Problem to solve:
Return, from the listing below, every line that includes "computer".

Top of Supplied records

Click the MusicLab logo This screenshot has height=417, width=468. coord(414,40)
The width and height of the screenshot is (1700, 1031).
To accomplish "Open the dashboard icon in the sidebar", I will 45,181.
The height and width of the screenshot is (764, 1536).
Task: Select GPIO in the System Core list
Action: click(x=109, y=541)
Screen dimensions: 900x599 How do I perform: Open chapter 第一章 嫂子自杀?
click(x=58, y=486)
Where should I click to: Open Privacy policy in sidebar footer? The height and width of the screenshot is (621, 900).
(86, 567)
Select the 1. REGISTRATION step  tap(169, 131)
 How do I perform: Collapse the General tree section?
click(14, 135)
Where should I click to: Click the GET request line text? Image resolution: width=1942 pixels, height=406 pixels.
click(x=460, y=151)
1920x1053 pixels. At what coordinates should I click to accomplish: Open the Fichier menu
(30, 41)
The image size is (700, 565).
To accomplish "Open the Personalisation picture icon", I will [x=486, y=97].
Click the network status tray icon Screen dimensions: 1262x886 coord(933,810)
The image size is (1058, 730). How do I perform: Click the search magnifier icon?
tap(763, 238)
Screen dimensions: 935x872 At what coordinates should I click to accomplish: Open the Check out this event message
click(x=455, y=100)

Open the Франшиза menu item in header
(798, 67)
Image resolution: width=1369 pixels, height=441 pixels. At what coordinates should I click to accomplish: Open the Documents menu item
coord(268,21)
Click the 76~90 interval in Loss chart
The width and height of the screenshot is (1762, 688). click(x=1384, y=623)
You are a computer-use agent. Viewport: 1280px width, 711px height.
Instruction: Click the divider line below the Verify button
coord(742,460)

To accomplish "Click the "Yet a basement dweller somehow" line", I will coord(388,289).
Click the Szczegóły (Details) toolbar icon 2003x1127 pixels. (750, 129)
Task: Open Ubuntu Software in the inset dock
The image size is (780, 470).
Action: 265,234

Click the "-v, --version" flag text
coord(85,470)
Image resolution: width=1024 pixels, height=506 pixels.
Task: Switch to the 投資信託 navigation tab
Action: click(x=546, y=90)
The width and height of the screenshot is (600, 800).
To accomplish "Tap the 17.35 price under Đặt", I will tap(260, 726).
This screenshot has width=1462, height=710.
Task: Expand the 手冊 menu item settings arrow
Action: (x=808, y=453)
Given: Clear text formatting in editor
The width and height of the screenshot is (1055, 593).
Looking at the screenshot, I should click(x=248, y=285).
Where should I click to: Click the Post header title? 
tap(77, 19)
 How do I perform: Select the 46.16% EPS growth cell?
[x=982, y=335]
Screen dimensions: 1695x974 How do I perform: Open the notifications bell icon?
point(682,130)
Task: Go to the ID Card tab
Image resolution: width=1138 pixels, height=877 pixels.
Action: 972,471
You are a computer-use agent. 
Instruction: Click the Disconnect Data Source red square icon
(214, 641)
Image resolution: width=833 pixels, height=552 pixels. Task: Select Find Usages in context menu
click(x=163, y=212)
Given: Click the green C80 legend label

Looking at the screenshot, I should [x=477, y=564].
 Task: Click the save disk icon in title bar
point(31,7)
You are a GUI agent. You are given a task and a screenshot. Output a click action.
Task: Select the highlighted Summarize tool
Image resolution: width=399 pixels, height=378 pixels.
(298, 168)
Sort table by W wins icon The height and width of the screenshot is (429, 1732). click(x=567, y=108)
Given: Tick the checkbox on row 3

Bottom of Supplied records

Answer below:
You are a computer-use agent. Viewport: 1280px width, 711px height.
You are a computer-use agent. 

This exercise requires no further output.